Collected data entries:
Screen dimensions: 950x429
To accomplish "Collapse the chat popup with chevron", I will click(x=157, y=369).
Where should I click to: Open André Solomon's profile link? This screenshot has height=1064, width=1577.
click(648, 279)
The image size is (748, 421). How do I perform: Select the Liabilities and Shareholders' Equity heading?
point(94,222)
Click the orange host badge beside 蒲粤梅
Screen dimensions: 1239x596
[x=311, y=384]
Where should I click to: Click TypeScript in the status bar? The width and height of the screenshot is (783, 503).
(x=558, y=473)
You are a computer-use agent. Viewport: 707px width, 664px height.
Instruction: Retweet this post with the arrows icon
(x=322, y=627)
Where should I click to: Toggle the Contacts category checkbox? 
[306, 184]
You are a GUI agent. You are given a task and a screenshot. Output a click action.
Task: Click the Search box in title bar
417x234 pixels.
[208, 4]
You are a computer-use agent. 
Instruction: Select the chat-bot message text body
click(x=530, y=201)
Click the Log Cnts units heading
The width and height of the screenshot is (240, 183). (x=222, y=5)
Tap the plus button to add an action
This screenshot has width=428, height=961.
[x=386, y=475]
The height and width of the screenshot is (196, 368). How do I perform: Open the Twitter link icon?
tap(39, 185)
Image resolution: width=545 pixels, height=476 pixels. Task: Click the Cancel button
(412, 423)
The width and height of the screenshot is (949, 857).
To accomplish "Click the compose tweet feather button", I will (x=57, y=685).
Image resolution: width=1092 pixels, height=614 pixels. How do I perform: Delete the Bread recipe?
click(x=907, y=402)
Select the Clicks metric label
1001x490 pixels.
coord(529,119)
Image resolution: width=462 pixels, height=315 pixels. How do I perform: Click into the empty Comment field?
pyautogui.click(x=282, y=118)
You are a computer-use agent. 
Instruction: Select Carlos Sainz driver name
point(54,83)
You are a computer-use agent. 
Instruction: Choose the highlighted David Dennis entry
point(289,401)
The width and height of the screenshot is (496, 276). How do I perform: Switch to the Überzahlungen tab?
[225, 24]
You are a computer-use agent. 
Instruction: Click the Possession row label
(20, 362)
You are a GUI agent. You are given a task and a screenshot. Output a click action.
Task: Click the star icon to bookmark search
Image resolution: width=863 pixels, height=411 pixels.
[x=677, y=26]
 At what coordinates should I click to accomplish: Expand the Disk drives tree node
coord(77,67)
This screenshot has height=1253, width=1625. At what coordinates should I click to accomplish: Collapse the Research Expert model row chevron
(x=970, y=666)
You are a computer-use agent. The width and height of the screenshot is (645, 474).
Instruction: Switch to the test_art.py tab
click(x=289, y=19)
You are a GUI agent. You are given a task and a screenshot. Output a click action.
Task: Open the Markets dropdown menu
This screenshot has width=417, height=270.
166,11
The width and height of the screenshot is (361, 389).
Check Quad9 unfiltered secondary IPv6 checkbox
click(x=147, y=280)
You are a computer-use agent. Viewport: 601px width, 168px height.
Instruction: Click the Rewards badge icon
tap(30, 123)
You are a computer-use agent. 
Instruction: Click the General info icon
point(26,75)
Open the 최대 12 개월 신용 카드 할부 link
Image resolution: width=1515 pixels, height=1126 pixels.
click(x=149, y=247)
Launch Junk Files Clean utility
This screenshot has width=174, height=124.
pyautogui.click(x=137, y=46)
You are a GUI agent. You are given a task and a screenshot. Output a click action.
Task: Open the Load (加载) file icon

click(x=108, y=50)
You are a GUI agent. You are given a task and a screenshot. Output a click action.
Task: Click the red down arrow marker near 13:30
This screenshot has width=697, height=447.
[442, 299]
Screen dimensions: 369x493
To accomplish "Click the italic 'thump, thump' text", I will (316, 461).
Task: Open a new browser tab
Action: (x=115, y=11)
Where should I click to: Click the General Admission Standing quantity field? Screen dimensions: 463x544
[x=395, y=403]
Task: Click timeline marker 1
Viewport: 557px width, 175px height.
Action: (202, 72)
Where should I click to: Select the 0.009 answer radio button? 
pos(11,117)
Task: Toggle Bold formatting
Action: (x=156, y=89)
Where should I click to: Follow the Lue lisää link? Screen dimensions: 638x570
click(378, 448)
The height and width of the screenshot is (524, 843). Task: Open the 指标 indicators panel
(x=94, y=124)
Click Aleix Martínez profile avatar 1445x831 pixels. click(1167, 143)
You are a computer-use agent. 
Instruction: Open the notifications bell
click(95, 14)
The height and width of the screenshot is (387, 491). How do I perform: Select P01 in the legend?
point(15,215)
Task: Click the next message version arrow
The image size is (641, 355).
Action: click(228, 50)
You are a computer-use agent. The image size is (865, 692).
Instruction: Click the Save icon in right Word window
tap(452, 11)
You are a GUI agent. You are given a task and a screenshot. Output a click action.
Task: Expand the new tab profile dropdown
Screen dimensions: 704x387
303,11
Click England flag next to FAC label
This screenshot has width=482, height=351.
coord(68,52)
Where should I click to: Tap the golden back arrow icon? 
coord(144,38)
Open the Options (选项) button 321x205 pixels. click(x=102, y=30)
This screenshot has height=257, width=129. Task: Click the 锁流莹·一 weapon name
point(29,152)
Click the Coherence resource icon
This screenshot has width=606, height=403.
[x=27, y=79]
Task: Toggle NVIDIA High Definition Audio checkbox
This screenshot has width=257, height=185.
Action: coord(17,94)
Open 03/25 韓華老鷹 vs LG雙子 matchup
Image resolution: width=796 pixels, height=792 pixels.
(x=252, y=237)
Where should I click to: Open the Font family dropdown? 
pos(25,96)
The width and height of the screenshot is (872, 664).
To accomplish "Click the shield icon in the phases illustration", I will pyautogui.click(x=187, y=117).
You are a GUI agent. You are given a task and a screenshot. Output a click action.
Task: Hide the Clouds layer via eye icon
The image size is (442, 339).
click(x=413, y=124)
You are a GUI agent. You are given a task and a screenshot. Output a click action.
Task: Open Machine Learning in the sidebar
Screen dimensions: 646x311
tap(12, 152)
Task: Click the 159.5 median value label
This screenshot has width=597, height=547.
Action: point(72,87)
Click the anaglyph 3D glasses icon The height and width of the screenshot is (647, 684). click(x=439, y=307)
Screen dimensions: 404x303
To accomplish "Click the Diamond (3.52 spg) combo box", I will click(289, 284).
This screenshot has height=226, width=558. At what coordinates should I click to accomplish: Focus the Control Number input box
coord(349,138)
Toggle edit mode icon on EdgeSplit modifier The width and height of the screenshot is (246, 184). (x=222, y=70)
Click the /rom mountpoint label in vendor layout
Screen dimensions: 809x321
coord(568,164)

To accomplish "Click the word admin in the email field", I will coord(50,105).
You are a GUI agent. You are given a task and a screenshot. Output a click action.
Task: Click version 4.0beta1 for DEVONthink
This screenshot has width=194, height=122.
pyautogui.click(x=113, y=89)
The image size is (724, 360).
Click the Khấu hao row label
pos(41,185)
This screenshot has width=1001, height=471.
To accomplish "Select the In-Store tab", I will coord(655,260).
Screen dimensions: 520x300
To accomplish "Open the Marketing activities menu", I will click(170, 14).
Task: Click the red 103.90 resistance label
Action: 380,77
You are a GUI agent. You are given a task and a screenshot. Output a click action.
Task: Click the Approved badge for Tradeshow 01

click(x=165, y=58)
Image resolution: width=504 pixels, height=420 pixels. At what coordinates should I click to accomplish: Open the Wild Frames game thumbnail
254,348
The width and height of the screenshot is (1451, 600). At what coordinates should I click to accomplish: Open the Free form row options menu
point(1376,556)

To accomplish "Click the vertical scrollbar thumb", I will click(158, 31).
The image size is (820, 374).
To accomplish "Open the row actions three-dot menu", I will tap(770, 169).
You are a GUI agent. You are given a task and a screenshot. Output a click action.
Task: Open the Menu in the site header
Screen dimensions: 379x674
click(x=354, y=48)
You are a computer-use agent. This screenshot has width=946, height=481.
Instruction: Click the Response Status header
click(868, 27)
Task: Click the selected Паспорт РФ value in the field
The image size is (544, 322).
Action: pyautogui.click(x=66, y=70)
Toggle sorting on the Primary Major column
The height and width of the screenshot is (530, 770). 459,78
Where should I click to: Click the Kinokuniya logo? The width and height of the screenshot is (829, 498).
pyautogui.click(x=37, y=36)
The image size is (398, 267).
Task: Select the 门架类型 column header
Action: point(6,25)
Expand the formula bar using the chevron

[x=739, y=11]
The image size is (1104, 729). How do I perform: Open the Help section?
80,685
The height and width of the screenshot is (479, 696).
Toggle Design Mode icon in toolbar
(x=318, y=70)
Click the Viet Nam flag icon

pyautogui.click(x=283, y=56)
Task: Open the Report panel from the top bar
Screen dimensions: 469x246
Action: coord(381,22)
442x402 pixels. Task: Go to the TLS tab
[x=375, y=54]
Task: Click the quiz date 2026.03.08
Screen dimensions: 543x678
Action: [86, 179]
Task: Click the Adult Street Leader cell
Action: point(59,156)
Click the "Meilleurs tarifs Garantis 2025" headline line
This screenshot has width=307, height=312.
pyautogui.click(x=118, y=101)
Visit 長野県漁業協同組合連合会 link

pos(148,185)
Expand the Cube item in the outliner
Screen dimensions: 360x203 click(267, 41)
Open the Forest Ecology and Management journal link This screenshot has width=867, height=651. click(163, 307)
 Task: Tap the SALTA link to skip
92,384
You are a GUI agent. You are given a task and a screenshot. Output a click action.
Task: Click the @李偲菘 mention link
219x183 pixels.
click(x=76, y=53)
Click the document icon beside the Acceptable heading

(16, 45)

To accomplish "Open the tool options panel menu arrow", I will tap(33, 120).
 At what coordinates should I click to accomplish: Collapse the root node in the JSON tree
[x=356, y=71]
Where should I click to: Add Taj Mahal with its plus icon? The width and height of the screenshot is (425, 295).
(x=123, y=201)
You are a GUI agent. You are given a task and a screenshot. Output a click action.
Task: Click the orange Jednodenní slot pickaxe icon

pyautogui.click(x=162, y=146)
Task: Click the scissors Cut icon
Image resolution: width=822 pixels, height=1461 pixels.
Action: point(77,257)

EXERCISE PROMPT: Filter the entries and copy each line with "version".

RESULT OF THE EXERCISE:
Task: Click the next message version arrow
Task: Click version 4.0beta1 for DEVONthink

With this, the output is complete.